Shared experience, Hemphill insists, can serve as a powerful vehicle for school improvement. An open forum for complaints about particular schools may help to keep up pressure for improvement. At the same time, it's equally important to share success stories.

"There are schools that found ways to chase the drug dealers off their sidewalks," she says. "There were some parents out in Rego Park [Queens] who did an end run around the bureaucracy and got an annex built in record time," she says. "There need to be ways of sharing these stories so schools can learn from one another."

In the course of her research, Hemphill visited dozens of New York City schools and gained an on-the-ground perspective of the 1.1 million-student, 1,200-school system that few parents - or even city policymakers - would be able to match.

One of the things that awed her about the New York system was the almost exhaustive variety of its school choices.

"There's an agricultural school in Queens where you can learn to milk a cow," she says. "There's a technical high school in Brooklyn with its own subway car where you can learn to do repairs. There are bilingual programs where you can study Hebrew and Japanese and Korean, and you can take advanced calculus in Korean."

But sadly, the range in terms of quality is almost as broad.

"There are also a lot of schools that are as grim and lifeless as prisons," she says, and particularly when it comes to high school, "the gap between the best-performing students and the worst gets really huge."

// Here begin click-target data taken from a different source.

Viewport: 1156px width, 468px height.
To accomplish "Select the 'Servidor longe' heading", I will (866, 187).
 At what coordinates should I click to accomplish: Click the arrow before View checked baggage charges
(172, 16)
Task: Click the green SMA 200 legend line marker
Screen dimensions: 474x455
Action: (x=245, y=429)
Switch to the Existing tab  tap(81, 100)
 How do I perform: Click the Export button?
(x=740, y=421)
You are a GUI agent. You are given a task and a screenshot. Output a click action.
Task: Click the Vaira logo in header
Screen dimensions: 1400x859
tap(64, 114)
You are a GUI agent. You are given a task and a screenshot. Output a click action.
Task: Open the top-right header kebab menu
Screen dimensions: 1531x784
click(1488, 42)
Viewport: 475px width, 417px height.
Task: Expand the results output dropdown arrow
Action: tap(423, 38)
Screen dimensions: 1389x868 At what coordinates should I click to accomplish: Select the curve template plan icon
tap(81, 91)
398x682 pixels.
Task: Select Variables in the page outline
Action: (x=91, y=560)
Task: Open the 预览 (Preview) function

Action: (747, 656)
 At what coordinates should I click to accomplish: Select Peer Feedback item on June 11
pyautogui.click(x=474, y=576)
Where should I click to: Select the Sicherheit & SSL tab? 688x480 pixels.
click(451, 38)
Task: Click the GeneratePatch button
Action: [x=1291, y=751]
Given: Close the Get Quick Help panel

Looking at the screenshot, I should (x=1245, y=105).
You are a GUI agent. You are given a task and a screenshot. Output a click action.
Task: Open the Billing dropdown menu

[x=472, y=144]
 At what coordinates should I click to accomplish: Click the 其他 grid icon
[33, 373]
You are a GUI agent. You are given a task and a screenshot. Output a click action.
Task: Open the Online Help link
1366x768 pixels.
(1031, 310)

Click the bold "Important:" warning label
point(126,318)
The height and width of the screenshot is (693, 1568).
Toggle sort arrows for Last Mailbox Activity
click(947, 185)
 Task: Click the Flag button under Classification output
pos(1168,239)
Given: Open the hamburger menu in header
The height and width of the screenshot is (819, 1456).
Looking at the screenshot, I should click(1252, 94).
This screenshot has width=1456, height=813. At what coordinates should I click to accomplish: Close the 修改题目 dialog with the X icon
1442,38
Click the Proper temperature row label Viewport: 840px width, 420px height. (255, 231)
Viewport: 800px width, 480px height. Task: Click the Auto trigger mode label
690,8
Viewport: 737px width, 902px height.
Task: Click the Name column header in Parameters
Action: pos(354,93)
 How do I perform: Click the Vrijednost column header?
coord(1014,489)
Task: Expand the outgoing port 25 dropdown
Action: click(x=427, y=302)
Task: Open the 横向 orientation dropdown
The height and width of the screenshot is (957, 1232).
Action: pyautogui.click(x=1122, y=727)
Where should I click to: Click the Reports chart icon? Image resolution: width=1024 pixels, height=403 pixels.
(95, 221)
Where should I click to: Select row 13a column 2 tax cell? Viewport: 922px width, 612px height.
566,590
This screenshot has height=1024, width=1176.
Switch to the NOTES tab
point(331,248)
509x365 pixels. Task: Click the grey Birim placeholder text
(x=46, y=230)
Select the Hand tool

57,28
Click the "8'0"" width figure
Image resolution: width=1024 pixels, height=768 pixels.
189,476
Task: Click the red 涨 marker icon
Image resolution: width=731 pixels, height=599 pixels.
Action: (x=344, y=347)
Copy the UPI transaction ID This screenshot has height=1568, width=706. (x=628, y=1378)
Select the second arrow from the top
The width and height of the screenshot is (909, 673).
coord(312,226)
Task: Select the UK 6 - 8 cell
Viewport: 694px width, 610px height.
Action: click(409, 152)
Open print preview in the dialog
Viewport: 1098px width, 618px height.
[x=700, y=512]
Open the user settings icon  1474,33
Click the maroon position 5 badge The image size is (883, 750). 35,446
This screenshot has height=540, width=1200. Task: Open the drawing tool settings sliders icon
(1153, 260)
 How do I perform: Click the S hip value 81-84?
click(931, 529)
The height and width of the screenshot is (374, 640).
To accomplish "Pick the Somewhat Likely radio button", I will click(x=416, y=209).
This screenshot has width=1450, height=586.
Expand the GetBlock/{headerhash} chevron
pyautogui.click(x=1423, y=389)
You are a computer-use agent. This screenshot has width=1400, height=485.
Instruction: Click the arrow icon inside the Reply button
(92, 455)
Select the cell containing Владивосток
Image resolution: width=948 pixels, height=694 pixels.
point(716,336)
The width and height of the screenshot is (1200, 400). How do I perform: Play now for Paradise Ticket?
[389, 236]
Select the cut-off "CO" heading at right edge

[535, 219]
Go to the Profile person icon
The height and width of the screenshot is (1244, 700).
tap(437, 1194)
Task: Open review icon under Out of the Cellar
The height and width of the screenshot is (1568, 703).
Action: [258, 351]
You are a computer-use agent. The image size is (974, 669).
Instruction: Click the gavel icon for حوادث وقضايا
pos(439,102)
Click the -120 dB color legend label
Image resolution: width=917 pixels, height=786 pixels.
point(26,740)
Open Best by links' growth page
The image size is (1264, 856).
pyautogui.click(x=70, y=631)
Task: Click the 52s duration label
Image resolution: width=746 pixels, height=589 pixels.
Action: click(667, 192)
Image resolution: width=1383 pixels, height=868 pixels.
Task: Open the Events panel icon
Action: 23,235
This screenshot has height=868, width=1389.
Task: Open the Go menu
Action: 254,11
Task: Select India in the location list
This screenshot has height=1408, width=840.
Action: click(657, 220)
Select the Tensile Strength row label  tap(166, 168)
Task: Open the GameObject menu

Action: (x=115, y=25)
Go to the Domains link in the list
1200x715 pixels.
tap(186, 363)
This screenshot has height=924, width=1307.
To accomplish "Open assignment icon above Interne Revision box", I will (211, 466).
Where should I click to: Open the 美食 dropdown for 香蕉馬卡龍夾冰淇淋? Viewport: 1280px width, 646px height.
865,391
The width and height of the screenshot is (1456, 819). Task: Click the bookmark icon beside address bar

What she has seen in her survey of New York City schools has not convinced her that free-market competition - allowing parents to choose the schools their children will attend - will be enough to strengthen the public school system.

"Choice works well in an open-air fruit market, but not necessarily for a school system," she says. New York has long been known for its choice system, Hemphill points out, but the basic problem is that there are still not enough seats in good schools.

There's no avoiding the funding issue, she insists. "Of course, leadership and the quality of teaching count more than the budget, but the budget is still important," she says. "No matter how you slice it, we only spend $8,000 per student here, and they spend $14,000 per student in Scarsdale."

Still, what impressed her most in her travels throughout New York's public schools was the strength of what she calls "ordinary neighborhood schools."

She was awed by the teaching talent she glimpsed in some of these institutions. When the city considers where to invest its dollars, she says, "that's where you have to rebuild."